D'Ouest en Est - Chapitre 22

Philippe Esteban

CHAPITRE 22

Dimanche 1er Septembre 1991

Chère Carol,

Je ne trouvais pas le sommeil. Sentir que Scott dormait paisiblement à mes cotés me rendait nerveux. Je suis remonté au salon avec la vidéo de « Rain Man » et je repris le film dès le début. C’était curieux de repérer les similitudes avec mon voyage californien, les endroits, les sensations… Tout ceci était parfaitement rendu par les images, mais aussi la musique de Hans Zimmer. Il avait su trouver les notes justes pour harmoniser les couleurs et les sons. Je rêvais de nouveau à ce que j’avais pu voir, avec moins de superficialité, moins de candeur. Une fois le film terminé, je suis sorti fumer sur le pas de la porte. La nuit était calme, fraîche et sombre. Pas un nuage n’apparaissait dans le ciel étoilé et limpide. Je suis retourné m’allonger sur le canapé et je me suis enfin endormi.
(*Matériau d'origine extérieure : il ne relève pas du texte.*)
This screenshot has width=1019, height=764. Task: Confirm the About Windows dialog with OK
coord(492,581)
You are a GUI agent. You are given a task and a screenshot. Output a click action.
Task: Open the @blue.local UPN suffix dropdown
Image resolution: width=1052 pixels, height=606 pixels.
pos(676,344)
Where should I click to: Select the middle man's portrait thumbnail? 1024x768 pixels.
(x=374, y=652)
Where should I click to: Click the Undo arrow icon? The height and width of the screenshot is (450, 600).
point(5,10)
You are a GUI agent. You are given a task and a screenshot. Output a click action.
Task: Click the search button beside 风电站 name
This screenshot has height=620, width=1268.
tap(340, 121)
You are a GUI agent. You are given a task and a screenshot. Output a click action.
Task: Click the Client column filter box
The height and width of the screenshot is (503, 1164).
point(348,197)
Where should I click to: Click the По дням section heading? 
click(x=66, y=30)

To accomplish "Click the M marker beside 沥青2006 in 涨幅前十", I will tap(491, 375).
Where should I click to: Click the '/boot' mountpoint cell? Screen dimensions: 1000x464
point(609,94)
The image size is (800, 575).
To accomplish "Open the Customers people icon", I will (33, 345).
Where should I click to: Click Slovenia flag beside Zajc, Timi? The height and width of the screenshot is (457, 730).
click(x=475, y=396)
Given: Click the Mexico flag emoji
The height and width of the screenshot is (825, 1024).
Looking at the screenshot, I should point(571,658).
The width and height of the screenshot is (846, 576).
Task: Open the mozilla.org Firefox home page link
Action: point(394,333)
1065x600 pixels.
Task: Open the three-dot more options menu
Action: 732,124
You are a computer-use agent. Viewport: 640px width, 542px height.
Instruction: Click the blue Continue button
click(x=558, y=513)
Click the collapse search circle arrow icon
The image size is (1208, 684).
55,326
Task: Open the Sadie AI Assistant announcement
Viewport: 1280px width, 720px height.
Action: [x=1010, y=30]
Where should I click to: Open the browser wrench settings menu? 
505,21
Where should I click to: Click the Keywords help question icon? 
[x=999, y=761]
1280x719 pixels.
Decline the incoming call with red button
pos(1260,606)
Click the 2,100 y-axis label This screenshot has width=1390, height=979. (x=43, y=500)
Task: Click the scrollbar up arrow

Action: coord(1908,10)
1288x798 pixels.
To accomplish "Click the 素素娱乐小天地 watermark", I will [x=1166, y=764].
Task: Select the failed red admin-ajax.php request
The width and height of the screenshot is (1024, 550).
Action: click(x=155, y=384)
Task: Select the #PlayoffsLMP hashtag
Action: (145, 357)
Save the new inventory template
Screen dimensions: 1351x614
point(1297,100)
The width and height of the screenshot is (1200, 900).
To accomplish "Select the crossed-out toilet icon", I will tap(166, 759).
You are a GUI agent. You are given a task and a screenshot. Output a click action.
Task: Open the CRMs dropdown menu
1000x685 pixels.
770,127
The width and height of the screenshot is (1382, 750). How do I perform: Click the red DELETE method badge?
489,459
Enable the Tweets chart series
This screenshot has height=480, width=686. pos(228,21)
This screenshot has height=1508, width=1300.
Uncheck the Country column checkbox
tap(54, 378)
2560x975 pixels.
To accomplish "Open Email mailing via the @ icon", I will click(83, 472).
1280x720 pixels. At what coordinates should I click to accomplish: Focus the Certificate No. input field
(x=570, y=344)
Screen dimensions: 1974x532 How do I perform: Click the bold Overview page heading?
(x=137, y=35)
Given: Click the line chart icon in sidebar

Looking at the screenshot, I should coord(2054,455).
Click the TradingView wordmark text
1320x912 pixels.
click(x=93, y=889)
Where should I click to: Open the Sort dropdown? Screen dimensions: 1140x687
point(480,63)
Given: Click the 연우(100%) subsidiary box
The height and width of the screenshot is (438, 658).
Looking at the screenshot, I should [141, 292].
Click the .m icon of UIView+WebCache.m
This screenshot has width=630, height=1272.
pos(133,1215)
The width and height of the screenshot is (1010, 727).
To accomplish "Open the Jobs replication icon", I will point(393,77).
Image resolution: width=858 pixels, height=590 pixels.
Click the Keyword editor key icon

Les premiers rayons du soleil s’écrasaient contre les grandes baies vitrées du séjour. Quelle heure était-il ? Une belle journée estivale, ensoleillée et chaude s’annonçait. On devinait déjà la lourdeur humide de l’air new-yorkais, souvent annonciatrice d’orages nocturnes. Je me levais et passais sous la douche. Scott dormait encore en bas. Il ne m’entendit pas prendre mes vêtements. En dépit de la chaleur programmée, je mis une chemise à manches longues bleu marine. C’était le seul moyen pour moi de dissimuler le T-shirt jaune pale que je portais le jour de mon viol. Je voulais m’habiller de la même façon que le 8 août, mais j’avais jeté le bermuda que je portais alors : même après plusieurs lavages, je sentais encore l’odeur du vomi, de l’urine, du sang et de la merde. Ce bermuda recelait en lui trop de traces de mon agression. Aujourd’hui, j’optais pour un style plus sobre, pantalon de toile beige, chaussettes assorties à la chemise, et chaussures de voile en cuir marron. Je m’étais rasé soigneusement, parfumé, coiffé avec du gel… La préparation avait été longue et méticuleuse.

Scott se leva vers 10 heures 30. Comme d’habitude, le petit-déjeuner était servi… et comme d’habitude il me demanda : « C’est pas encore prêt ? » Je lui avais fait des pancakes, que j’avais un peu brûlés, mais le sirop d’érable faisait parfaitement passer leur goût fumé. Scott ne se formalisait pas, d’une part parce qu’il ne savait pas cuisiner et d’autre part parce qu’il était toujours reconnaissant de mes attentions envers lui. La réciproque était vraie d’ailleurs.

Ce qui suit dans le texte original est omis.